That left her with a grand total of three schools. Some of her friends had 12 colleges on their lists. In the back of my mind I heard the bad mother voice, the one I kept trying to silence: “She can do better. Those schools aren’t good enough.”

I slyly began suggesting colleges. “What about Bard?” I would ask one day. “How about Colgate? Or Middlebury?” I’d try the next, dipping into a set of schools that weren’t on her radar. In the bookstore one afternoon, I pored over a copy of “Colleges That Change Lives” and then eagerly reported my findings to her that night. Through all these attempts to manipulate her, my daughter was extremely tolerant and polite. She did not roll her eyes. She did not tell me to go get a life.

In the end, it is to my daughter’s credit that she didn’t listen to me. By then she had already found the school of her dreams. She did it all on her own, just as I originally hoped she would, before I tried to get in her way.

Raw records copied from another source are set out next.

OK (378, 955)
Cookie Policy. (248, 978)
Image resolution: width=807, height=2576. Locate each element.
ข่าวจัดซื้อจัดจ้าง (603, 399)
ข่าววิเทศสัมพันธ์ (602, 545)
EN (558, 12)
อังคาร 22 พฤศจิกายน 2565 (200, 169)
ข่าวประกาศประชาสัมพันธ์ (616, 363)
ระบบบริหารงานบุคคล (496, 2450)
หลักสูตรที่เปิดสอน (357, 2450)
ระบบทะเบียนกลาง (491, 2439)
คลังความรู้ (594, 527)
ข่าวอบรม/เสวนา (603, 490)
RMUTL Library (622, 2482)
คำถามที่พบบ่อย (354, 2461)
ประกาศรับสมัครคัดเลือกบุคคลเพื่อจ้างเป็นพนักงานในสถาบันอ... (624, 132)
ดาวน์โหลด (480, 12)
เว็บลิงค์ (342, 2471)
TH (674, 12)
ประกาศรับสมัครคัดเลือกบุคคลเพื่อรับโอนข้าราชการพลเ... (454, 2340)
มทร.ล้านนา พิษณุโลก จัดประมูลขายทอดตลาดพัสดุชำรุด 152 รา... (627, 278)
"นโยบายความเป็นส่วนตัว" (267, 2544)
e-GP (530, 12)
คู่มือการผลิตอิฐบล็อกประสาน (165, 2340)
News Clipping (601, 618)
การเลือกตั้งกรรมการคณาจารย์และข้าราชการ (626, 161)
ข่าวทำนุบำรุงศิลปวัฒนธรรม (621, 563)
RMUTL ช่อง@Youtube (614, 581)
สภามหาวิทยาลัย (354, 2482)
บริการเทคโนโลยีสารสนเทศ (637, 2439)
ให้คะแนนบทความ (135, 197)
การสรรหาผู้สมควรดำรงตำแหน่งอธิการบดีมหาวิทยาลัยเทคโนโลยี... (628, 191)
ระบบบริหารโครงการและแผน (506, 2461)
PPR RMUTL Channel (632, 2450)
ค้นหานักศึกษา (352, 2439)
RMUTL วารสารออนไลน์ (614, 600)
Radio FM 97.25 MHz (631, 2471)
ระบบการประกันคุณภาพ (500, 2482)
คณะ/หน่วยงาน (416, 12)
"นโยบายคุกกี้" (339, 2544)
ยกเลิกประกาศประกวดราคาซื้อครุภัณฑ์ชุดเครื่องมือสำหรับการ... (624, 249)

In a few weeks, my daughter will start classes at the University of Oregon, a school she fell in love with when we toured its environmentally progressive campus, met some students, sat in on classes. After seven years at a small girls’ school in glitzy L.A., she wanted a big university with a strong environmental science program and an avid outdoor culture. (Not to mention male students.) A place with a cool college town and a small community feel. A place where she would be free to find herself and explore.

I can’t remember when she’s been this happy. It’s that same starry-eyed look I had when I was headed to Berkeley.

A few months ago, I noticed a large envelope on the dining room table containing her housing application. On the outside she had written: “U of O: Here I come!!”

Mona Gable is a writer in Los Angeles.